Thursday, September 26, 2013

Strength


The thing is some times the most productive for me is getting up.
 Some times I have a checklist that helps me know how well I am doing with my depression.

It goes a little like this:
1. Eat breakfast before 10 a.m.
2. brush my teeth take a shower
3. Do laundry or dishes
4. Pick up around the house
5. Pay some bills or go out and get errands done

   If I can do more then that list I know I am having a really good day. I remember when I first learned I had severe depression and anxiety. I felt this weight lift off my shoulders. I used to see all of my friends and siblings accomplishing amazing things. They would always tell me "Just put your mind to it and work at it. Then sooner or later you can figure out how to get what you want." So I would try that method, but some how I would always feel like I couldn't do it. I wanted to accomplish so much.
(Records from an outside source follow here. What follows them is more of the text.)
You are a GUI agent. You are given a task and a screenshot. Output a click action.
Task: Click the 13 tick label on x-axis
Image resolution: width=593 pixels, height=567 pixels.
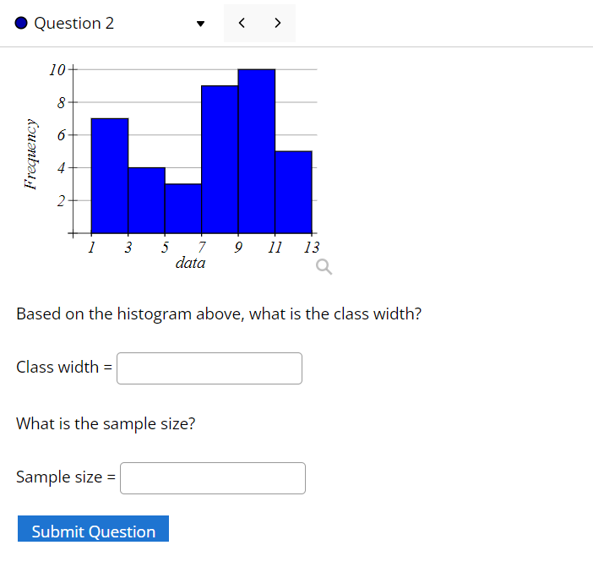pos(312,248)
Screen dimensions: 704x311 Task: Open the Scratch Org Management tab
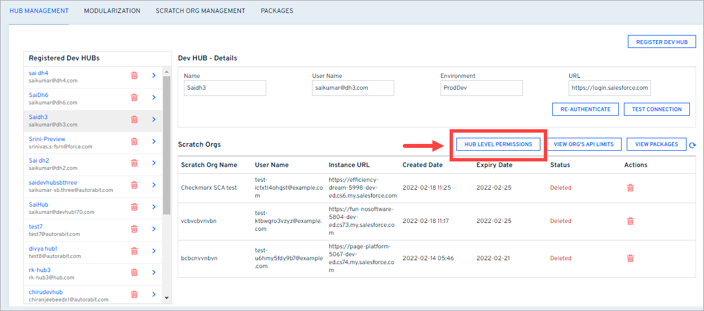coord(200,11)
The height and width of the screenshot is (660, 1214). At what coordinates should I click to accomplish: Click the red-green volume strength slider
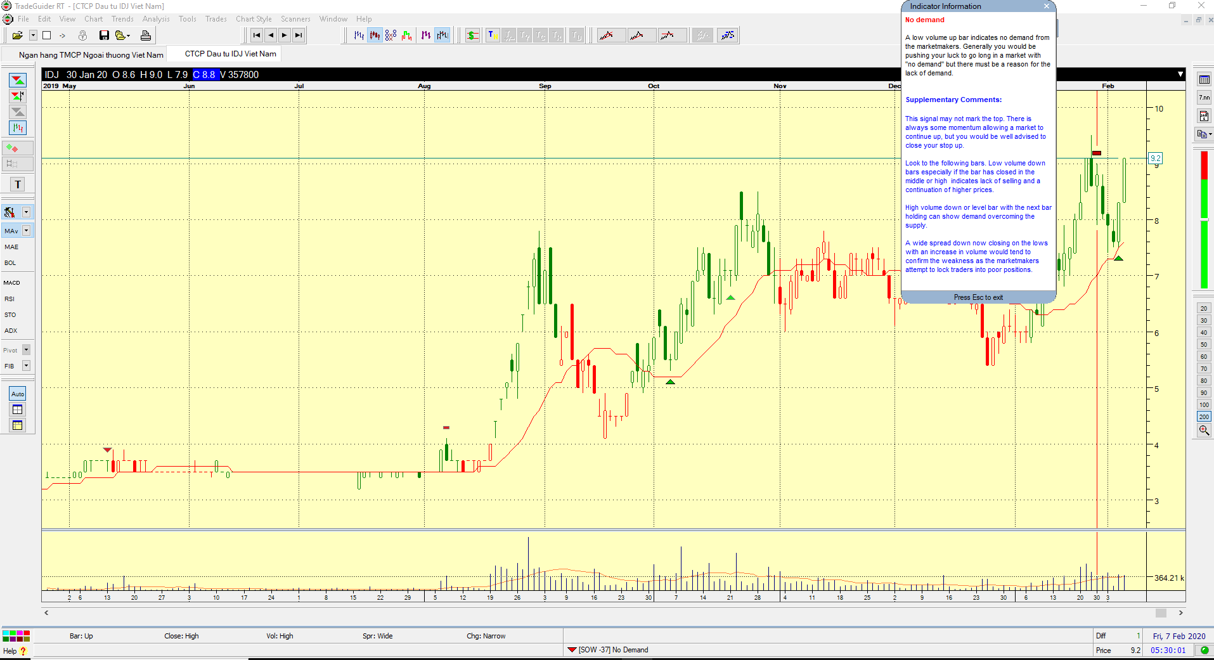1204,219
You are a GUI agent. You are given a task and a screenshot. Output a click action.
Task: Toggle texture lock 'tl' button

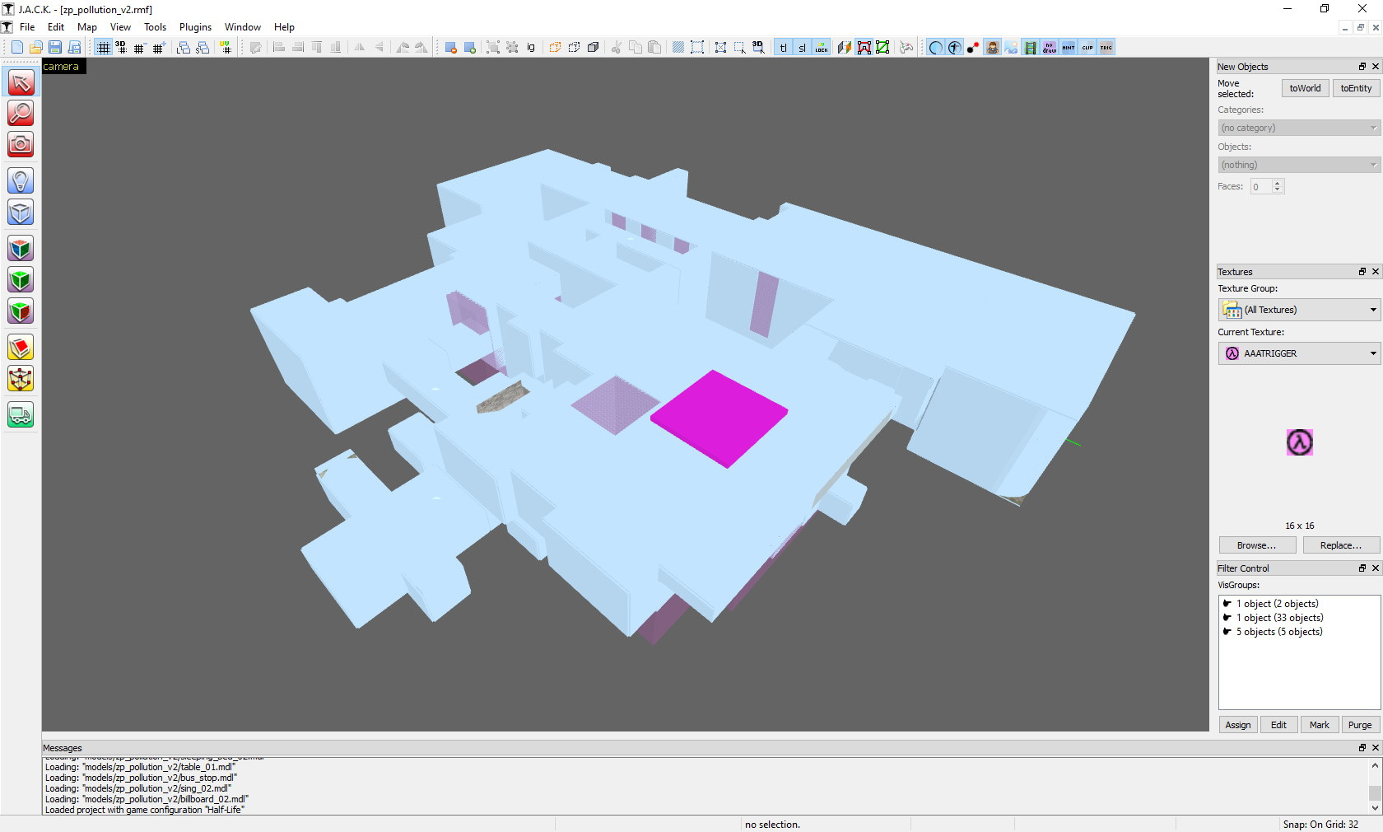(x=783, y=48)
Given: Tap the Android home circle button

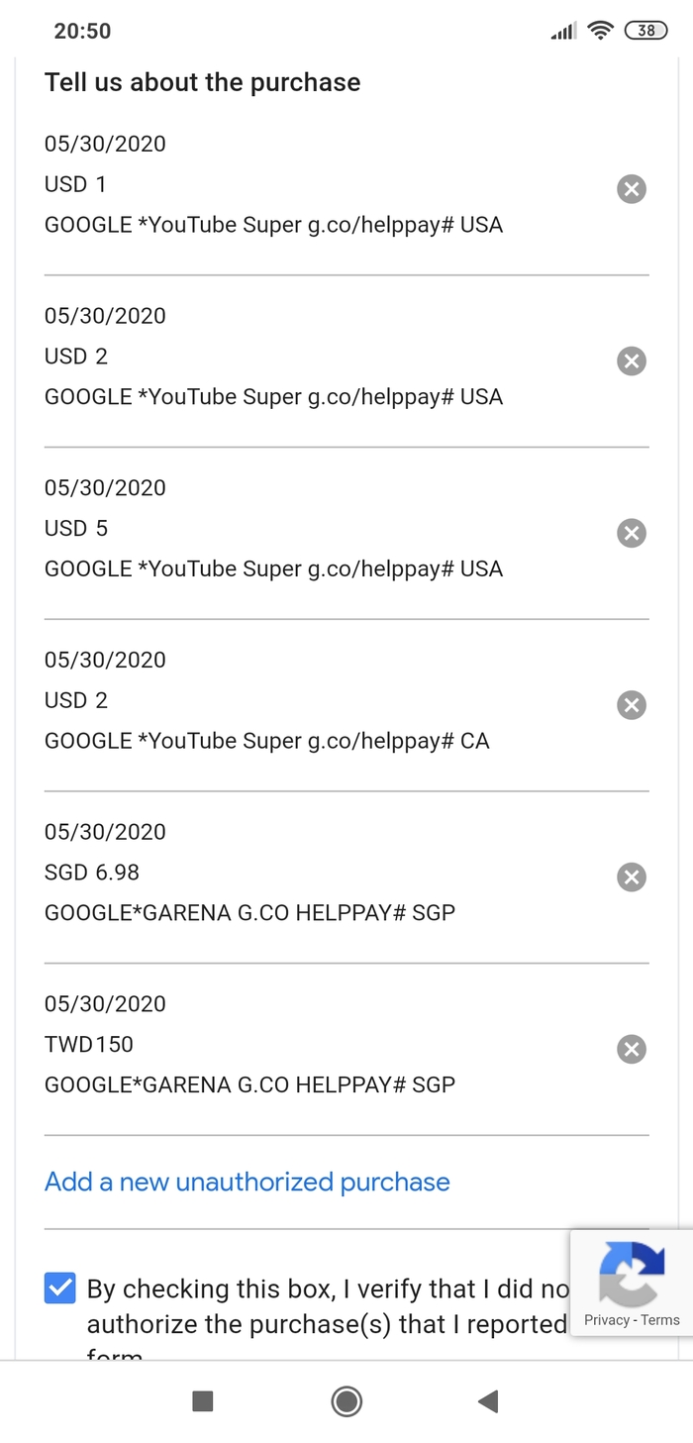Looking at the screenshot, I should (x=347, y=1401).
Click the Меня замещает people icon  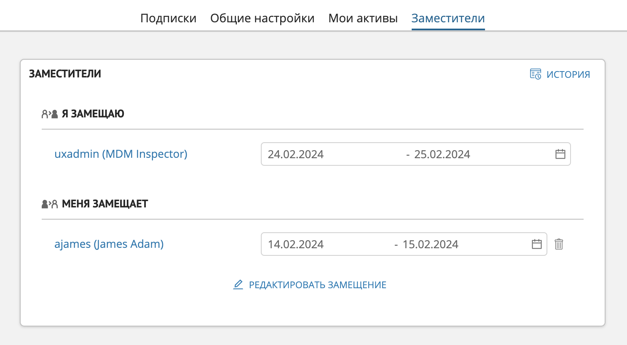tap(49, 204)
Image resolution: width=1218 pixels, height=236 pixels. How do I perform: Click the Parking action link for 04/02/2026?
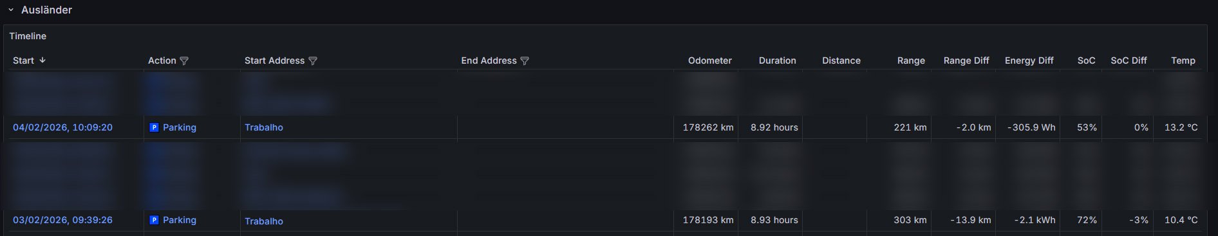tap(180, 127)
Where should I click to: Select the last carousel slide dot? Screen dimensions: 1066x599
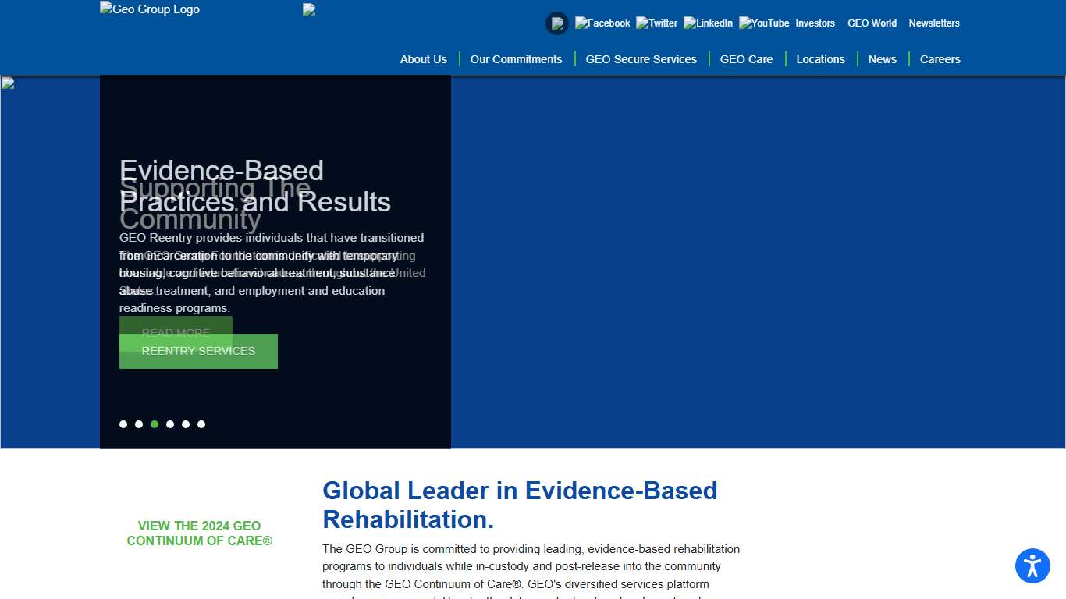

I wrote goals for my self and tried to figure out the steps on how to get them accomplished. Then I would try and apply myself. It would work for a little, but then something would happen where I just couldn't anymore. My brain felt like it was sluggish and I couldn't motivate myself to keep going keep trying. When I finally had one of the worst breakdowns of my life I thankfully had a friend who could see that something was wrong. She confronted me and told me she had been noticing it for awhile. I had a support system that helped me understand that it wasn't normal to be so tired all the time. It was not normal to want to get out of bed and just not be able to convince myself to move.

  When I started medication, therapy, and exercising I felt a freedom. I realized that it's actually normal to have more happy days than bad. It was normal to be able to set goals and accomplish them, something I had wanted to be able to do for so long. Those things were normal, and what I had thought was my normal, wasn't healthy. For a while when I had bad days I would get worried that it would stay for weeks or months, but they didn't. When those times did come where I was hitting my lows I would write down how I was feeling and try and figure out why I was feeling that way. I would see if I could change my thoughts to more positive thoughts. When I couldn't do that anymore I realized I needed to change my medications and find new coping methods.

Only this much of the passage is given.